# Vote for Most Reliable MK2 TT Engine



## SwissJetPilot (Apr 27, 2014)

A colleague at work stopped to chat about possibly buying his first Mk2 TT and had a question about which was the best engine to go with. By "best", he meant the least problematic, trouble-free, requiring little or no maintenance beyond the service schedule.

Obviously my preference is the 3.2, but not everyone wants the weight, fuel and tax burden associated with the larger engine.

Please vote and comment about which engine you have, what you like or don't like about it and if you had the choice, which engine you'd prefer.

Also, if you've experienced serious problems with your engine, please post that too.


----------



## SwissJetPilot (Apr 27, 2014)

I have a 2007 3.2 Quattro with just over 105,000-km. I have had no engine related issues of any kind. Only standard maintenance of oil and filter changes. The engine and fuel/exhaust system is 100% OEM with no mods or re-Maps.

Pros - 
Excellent acceleration
Plenty of power up the Alps and at autobahn speeds (>200-kph)
Great touring car

Cons - 
A bit thirsty
The car is a bit heavier than I'd prefer for a 2-seat Roadster, but the touring characteristics make up for it on long trips.


----------



## Hoggy (May 8, 2002)

Hi, No Turbo, No cambelt, No contest.
Hoggy.


----------



## MT-V6 (Jan 11, 2015)

You sum it up for me. Also mine uses no oil and it comes out golden brown every yearly service. Very few on here report any issues with them so they must be pretty solid


----------



## IPG3.6 (Sep 5, 2015)

i vote the 3.2 - why?

because no turbo setup!  There is MUCH less to fail, the engine doesn't have timing belts either. I also believe it was originally designed as a diesel block so made to withstand higher cylinder pressures.


----------



## grantlack (Aug 3, 2017)

no coincidence that the VR6 was the most mature platform of the bunch by the time it found its way into the TT. the only real concern is chain stretch later in life, which can be monitored with VCDS and addressed before any catastrophic damage occurs.


----------



## pcbbc (Sep 4, 2009)

SwissJetPilot said:


> A colleague at work stopped to chat about possibly buying his first Mk2 TT and had a question about which was the best engine to go with.


"best" in what regard?


> Obviously my preference is the 3.2, but not everyone wants the weight, fuel and tax burden associated with the larger engine.


Exactly.


----------



## FNChaos (Nov 30, 2016)

Most reliable motor, 3.2 no doubt.
Best 'modd'able' motor = Upgraded EA113 2.0TFSI (TTS) Better, stronger bottom-end. Actually designed to handle more power (as apposed to the newer EA888 2.0TSI)


----------



## SwissJetPilot (Apr 27, 2014)

@ pcbbc -

Good point - edit made; "By best, he meant the least problematic, trouble-free, requiring little or no maintenance beyond the service schedule."


----------



## Roller Skate (May 18, 2015)

3.2 without a doubt.

My Mk2 had uprated Shrick Cams, never missed a bit. Currently running two TT roadsters, a 
Mk3 and a MK1 that I'm running around in because a 3.2 mated with that DSG gearbox it's still my favourite iteration of the car.

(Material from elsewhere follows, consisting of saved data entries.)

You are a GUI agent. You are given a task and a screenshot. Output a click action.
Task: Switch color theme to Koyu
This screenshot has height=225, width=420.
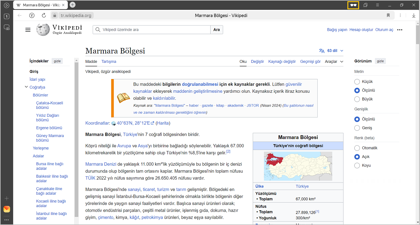[357, 165]
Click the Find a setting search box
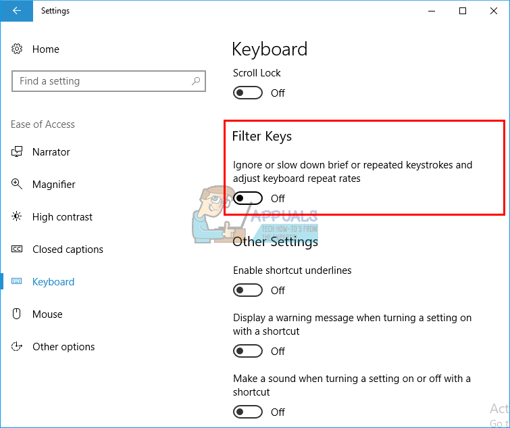Screen dimensions: 510x428 tap(101, 81)
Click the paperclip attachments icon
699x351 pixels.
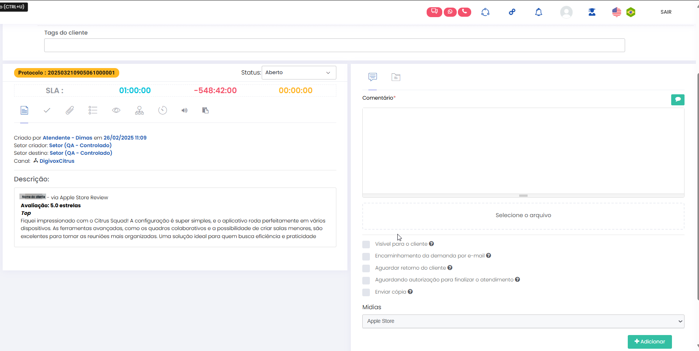(x=70, y=110)
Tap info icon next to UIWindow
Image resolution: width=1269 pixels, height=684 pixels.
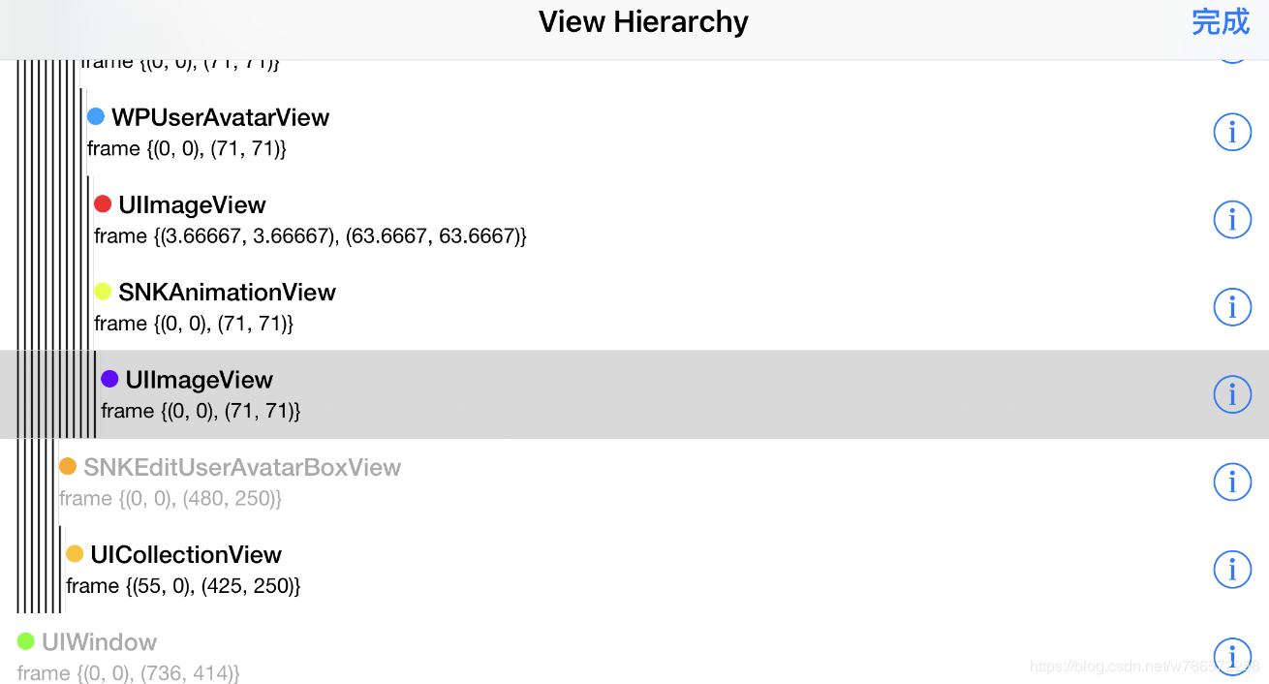pyautogui.click(x=1232, y=657)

Saying that ... the TTS comes a close second.


----------



## Iceblue (Jul 20, 2018)

This sounds like a 3.2 love in and in the circumstances who can disagree. Hard for anyone to really comment unless you have owned both and driven them both hard as a daily driver, not a weekend beauty queen. My only experience is my 2.0 FWD turbo EA113 (50,000 kms in two yrs) and being my first turbo am very impresssed with the acceleration and other aspects. In that regard it has held up very well against many porkers and also V8's that are common in my market. Yes it needs to be looked after and has more bits that can go wrong but to date , touch wood this has been preventative stuff apart from a failed oil cooler that was relatively cheap to fix and uncommon based upon threads on here.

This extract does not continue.